Multiple myeloma (MM) is characterized by malignant plasma cell proliferation in the bone marrow (BM) associated with monoclonal protein in the serum and/or urine.^1,2 Hematopoietic stem cell transplantation and novel agents such as bortezomib, thalidomide, and lenalidomide have improved the survival of MM patients.^3,4 However, most patients eventually relapse even after the achievement of a complete therapeutic response. Improvements in molecular profiling technologies have provided new insight into the basic molecular events underlying the development of MM as well as the mechanisms of anticancer drug resistance. The transition from the long-established one-size-fits-all approach to new strategies based on individual genetic profiles provides an opportunity to transform current diagnostics into individual prognostic and even predictive classifications.

In MM, there are two distinct genetic subtypes based on copy number alterations and translocations. Approximately half of all MM cases are hyperdiploid, which is characterized by multiple trisomies of chromosomes 3, 5, 7, 9 11, 15, 19, and 21 and a lower prevalence of primary translocations involving the immunoglobulin heavy chain (IgH) locus at 14q32.^5,6 The remaining cases form the nonhyperdiploid group, and chromosomes 8, 13, 14, and 16 are frequently lost. Nonhyperdiploid myeloma is strongly associated with translocations of IgH alleles with various partner chromosomes. Copy number alterations in chromosomal regions, such as 1q, 6q, 8p, and 16q, occur in both subtypes. Overall, nonhyperdiploid MM is associated with worse survival compared with hyperdiploid MM.

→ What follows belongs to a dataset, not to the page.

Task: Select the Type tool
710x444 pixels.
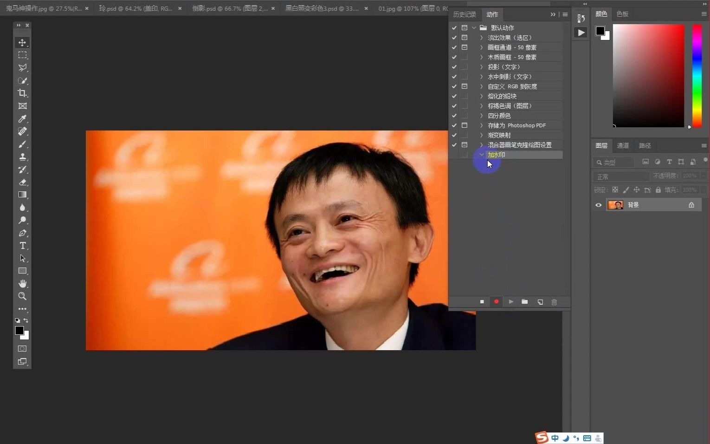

Methods for determining DNA content and, ultimately, ploidy in MM include conventional cytogenetics, fluorescence in situ hybridization (FISH), comparative genomic hybridization, and, recently, massively parallel whole genome sequencing. Because unique mutations have been observed in individual human cancer samples, the identification and characterization of the molecular alterations of individual cancer patients is a critical step toward the development of more effective personalized therapies. For example, next-generation sequencing (NGS) technologies have revolutionized cancer genomics research by providing a comprehensive method of detecting genomic alterations associated with somatic cancer.^7–9 In this study, we sequenced all exons of 409 cancer-related genes in matched tumor and normal DNA samples from a multidrug-resistant myeloma patient using a next-generation semiconductor sequencing protocol.

Case report

A 69-year-old male presented in October 2010 with back pain. Physical examination and magnetic resonance imaging revealed large focal lesions in the fourth thoracic vertebra (Figure 1A) and first lumbar vertebra (Figure 1B). Laboratory evaluation revealed a white blood cell count of 2.5×10³/μL with no atypical cells, a red blood cell count of 3.67×10⁶/μL, a hemoglobin level of 11.6 g/dL, and a platelet count of 122×10⁶/μL. The serum total protein level was 10.7 g/dL, the albumin level was 3.4 g/dL, the serum β2 microglobulin level was 4.2 mg/dL, and the serum calcium level was 8.9 mg/dL. The concentrations of IgG, IgA, and IgM were 6,284, 34, and 25 mg/dL, respectively. The monoclonal protein IgG was increased, and serum immunofixation revealed the production of IgG with λ light-chain restriction (data not shown). The proliferation of plasma cells (more than 10% among all nucleated cells) was also detected in BM aspirates. When BM biopsy was performed, the infiltration of plasma cells expressing IgG λ monoclonal protein was identified by pathological investigation, and the patient was diagnosed with MM (Stage II according to the International Staging System). Chromosome analysis at this time using conventional Giemsa banding of BM-derived metaphase spreads revealed a normal karyotype (46, XX) in all analyzed cells. The patient was then treated with one cycle of high-dose dexamethasone, followed by three cycles of bortezomib plus dexamethasone. He achieved complete response according to the International Myeloma Working Group uniform response criteria. His symptoms were also significantly improved.

Figure 1.

Sagittal T1-weighted magnetic resonance images depict focuses of plasma cell infiltration and pathologic fractures in the T4 (A) and L1 (B) vertebrae.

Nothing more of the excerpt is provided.